Voltando ao Édipo. Qual o seu crime? O seu crime foi que os seus pais interpretaram mal uma profecia? Expulsaram ele de casa e ele foi criado em outro lugar. Depois ele matou um cara que de fato deve ter sido meio escroto com ele na estrada.

E o casamento com Jocasta? Bem, eu sempre penso nisso, mas não lembro de ter nenhuma indicação de que ele sabia que casava com a esposa do homem que ele matou (e muito menos sua mãe). Então de novo, qual a culpa de Édipo nessa situação? O que ele fez de errado enquanto agente?

Se tem alguém na história da literatura que poderia simplesmente falar ah tomar no cu seus filho da puta, como que eu ia saber dessas merdas??? vsf deuses babacas” é ele. E ainda assim, o que ele faz? Ele fura a porra dos olhos. Ele se responsabiliza por tudo que não foi ele.

Acho que pra mim isso é um puta exemplo dos extremos de alguém que assume sua responsabilidade e rejeita qualquer má fé, que rejeita se apoiar em causas externas e que se implica no que está ali (mesmo diante de efeitos nefastos que ele poderia recusar).

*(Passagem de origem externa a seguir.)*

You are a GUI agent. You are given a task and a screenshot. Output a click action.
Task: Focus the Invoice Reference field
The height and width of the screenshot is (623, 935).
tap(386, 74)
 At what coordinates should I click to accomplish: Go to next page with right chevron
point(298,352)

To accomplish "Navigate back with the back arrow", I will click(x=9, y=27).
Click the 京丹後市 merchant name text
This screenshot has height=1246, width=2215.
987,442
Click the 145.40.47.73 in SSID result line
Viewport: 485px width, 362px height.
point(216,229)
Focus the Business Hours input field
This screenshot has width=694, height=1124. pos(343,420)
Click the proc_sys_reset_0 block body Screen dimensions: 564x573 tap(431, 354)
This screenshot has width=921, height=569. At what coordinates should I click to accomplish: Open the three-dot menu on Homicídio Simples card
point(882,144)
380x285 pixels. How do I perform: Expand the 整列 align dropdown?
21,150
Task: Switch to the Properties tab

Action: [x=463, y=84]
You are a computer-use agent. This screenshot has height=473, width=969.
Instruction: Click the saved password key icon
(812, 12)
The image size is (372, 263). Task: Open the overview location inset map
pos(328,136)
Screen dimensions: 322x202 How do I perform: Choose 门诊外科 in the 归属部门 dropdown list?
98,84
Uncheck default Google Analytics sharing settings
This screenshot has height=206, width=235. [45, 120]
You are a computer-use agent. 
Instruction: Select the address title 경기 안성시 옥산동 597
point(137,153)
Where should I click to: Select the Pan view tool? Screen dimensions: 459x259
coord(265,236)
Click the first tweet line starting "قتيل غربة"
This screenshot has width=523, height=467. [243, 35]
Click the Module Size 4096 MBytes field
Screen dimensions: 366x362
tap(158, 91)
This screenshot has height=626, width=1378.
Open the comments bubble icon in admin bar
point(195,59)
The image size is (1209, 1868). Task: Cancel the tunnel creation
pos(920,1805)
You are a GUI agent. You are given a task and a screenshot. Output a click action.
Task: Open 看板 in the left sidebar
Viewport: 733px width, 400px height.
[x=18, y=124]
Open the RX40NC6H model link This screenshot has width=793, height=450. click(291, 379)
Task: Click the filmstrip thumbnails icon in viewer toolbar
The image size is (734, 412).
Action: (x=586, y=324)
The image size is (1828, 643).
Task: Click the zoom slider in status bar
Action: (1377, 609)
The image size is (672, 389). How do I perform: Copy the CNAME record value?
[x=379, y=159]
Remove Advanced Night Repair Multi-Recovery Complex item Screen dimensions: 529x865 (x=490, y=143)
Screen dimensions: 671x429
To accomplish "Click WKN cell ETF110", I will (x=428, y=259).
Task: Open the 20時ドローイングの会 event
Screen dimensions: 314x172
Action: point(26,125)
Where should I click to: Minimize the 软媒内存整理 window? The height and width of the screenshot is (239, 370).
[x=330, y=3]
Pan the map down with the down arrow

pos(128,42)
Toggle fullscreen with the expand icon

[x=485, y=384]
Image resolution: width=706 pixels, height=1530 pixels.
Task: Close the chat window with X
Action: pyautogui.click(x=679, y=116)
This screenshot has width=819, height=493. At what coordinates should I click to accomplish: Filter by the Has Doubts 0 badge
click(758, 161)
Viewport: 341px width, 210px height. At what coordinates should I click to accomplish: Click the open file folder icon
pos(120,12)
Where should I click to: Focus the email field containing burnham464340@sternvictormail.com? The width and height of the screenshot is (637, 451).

Mas claro, ainda falta uma parte. Pois o que significa esse envolvimento? O que essa ação completamente causada à revelia dele diz sobre sua liberdade? Acho que diz que a liberdade dele não está no fato de ele determinar ou ser determinado por x ou y.

A liberdade do Édipo estaria na sua própria disposição. A maneira como ele se relaciona com as causas, o fato de que ele se deixou de certa forma acreditar que nada daquilo era de responsabilidade ninguém, foi também o que acabou deixando ele se enredar cada vez mais nisso.

Mas em alguma medida aí que estaria a escolha dele, de se deixar ser determinado por desejos, por interesses, por coisas que em última instância não tem uma garantia qualquer, já que há sempre uma inconsistência que ronda. O drama dele pra mim tem tb a ver com se dar conta disso.

Se Édipo é pra mim um personagem que ilustra uma face da liberdade, é por ele se dar conta numa situação em que ele poderia usar de tudo como desculpa para ser não afetado, que ainda assim ele sente que tudo aquilo é também uma escolha dele, mas uma escolha em outro nível.

E aqui a gente poderia até costurar o que se vê ao longo da peça, a soberba do Édipo, sua arrogância, sua pose de salvador. Sim, ele não escolheu matar O PAI ou casar com A MÃE, mas essa sua disposição sempre foi uma escolha dele, eu acho.

Por isso que a Zupancic vai sublinhar esse elemento quando fala de como a ação livre aparece no mundo a partir justamente das máximas que são incorporadas e que servem como orientadoras para as ações. Ou seja, seguir os interesses também é uma máxima (problemática) incorporada.

Até agir de acordo com um bem é, de alguma forma, negar a nossa liberdade, pois é não-nos responsabilizar (“estou fazendo isso por x’”) pelos nossos atos. E de fato eu acho isso muito difícil, não surpreende a Zupancic o tempo inteiro marcar o caráter inumano da ética kantiana.

Porque eu tou pensando essas porras? Acho que uma das coisas que mais acontece é justamente o gesto de desresponsabilização (e por razões que de fato são muito ponderadas). O problema, e acho que toda essa discussão Kant/Zupancic levanta, é que isso é uma auto-ilusão.

O Édipo seria portanto uma espécie de contraponto. Ele teve todas as razões pra abrir mão do seu destino e ainda assim, quando ele de fato se vê diante de uma rede de implicações que o excede, o que ele faz é aceitá-la e tomar para si.